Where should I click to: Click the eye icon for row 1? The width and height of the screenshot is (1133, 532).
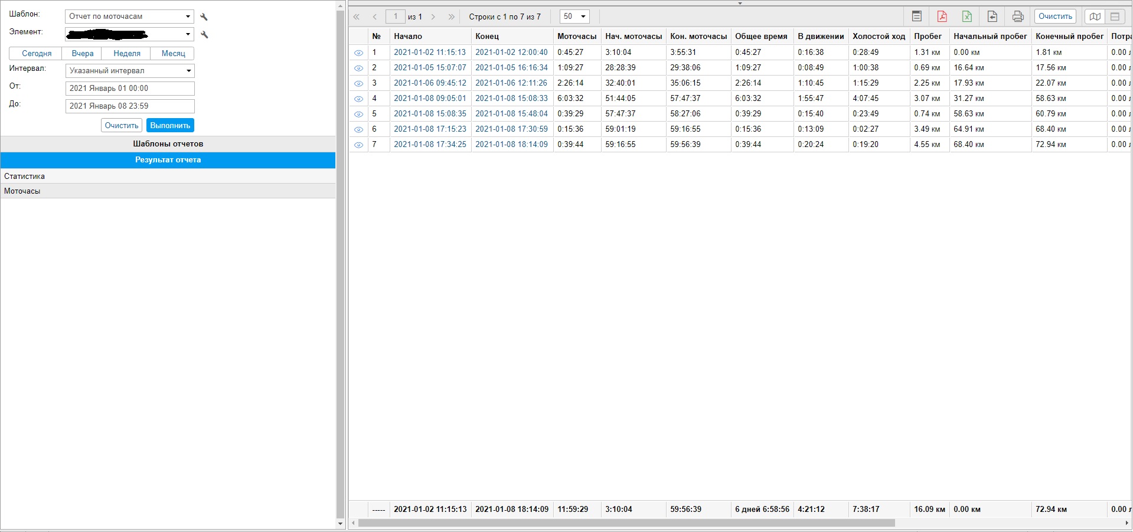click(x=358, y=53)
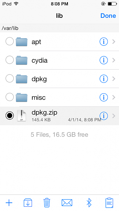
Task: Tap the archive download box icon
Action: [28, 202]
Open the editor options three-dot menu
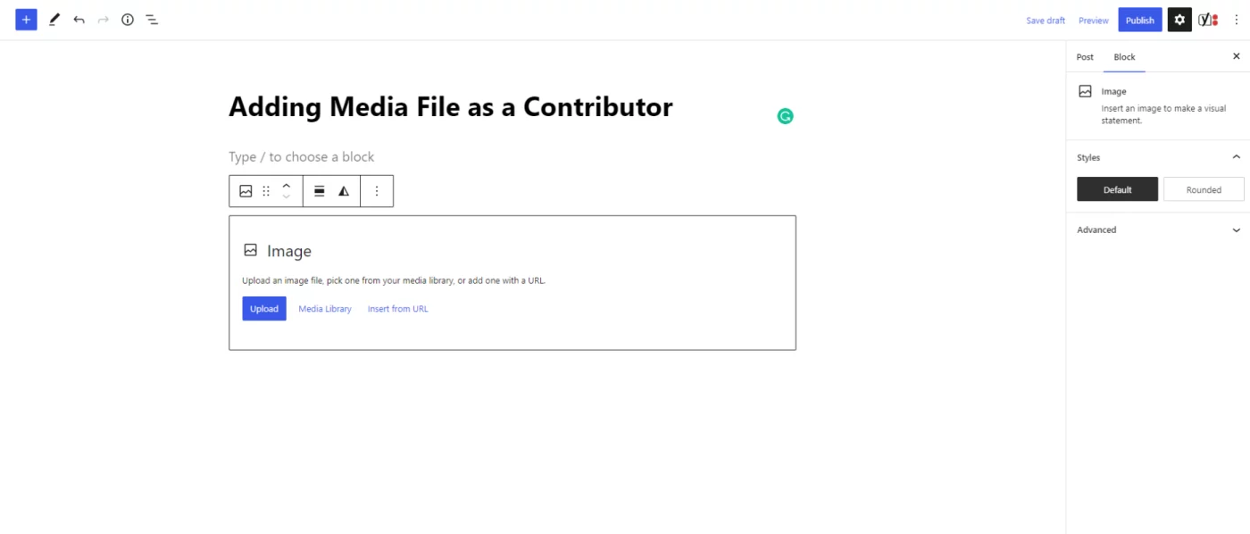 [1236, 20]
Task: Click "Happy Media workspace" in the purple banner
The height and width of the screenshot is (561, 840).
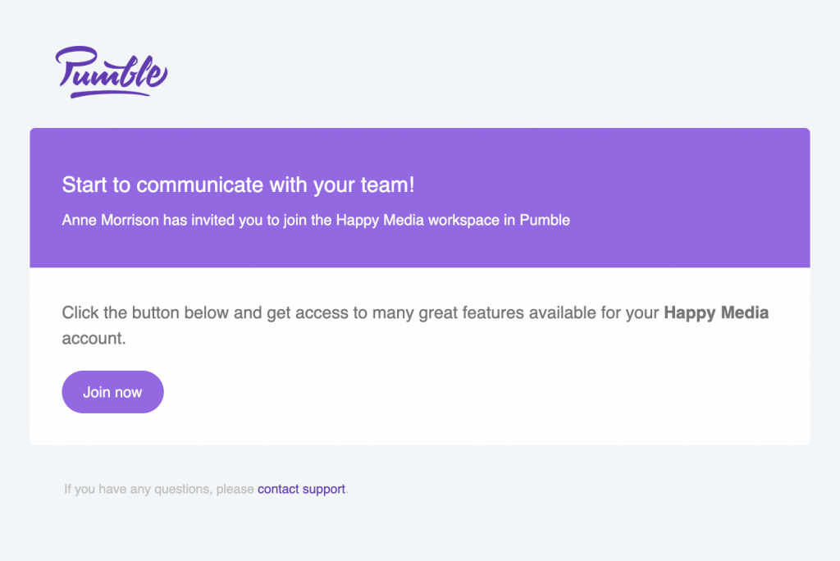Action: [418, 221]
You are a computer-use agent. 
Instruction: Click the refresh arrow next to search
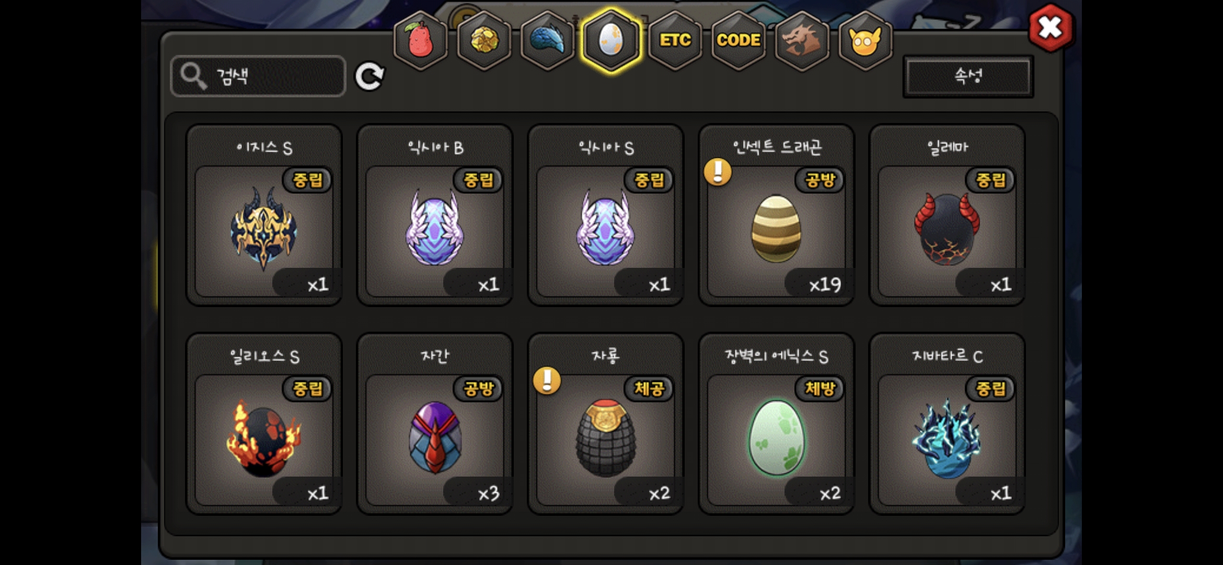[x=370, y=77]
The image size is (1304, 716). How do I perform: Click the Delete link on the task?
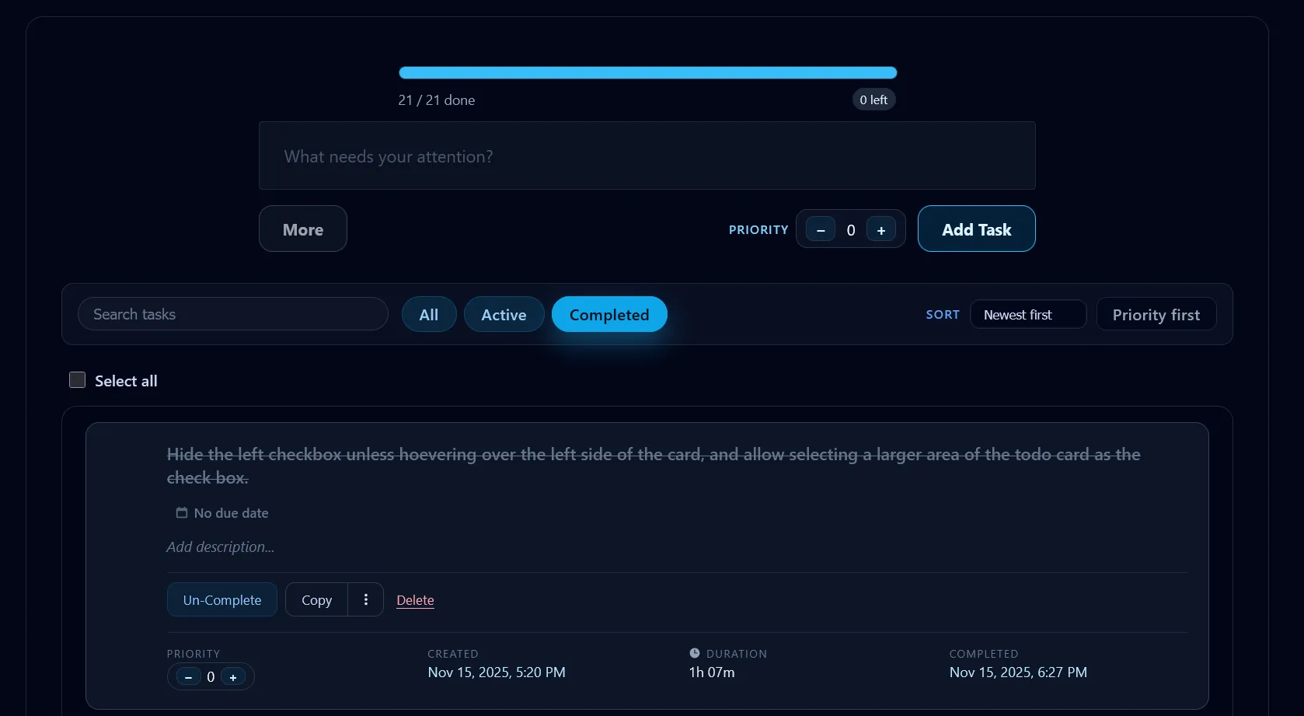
______________________________
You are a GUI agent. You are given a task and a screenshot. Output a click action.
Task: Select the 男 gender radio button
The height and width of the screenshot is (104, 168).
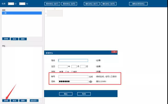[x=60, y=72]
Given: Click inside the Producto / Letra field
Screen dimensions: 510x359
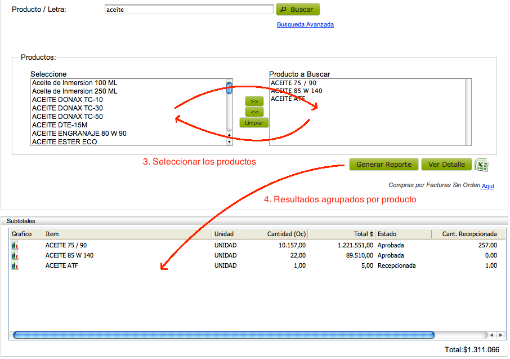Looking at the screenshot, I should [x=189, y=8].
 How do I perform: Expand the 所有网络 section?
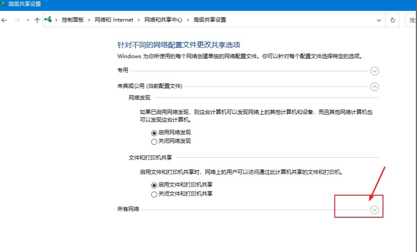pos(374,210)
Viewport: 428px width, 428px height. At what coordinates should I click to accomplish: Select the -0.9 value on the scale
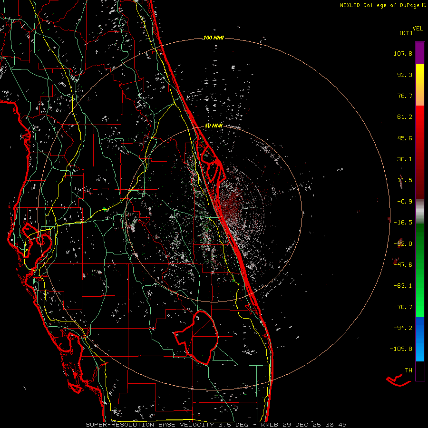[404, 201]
______________________________
* _Task description_: Which lines of the records contain the word "agent"? Copy each of them.

* _Exercise result_:
You are a computer-use agent. 
You are a GUI agent. You are given a task and a screenshot. Output a click action.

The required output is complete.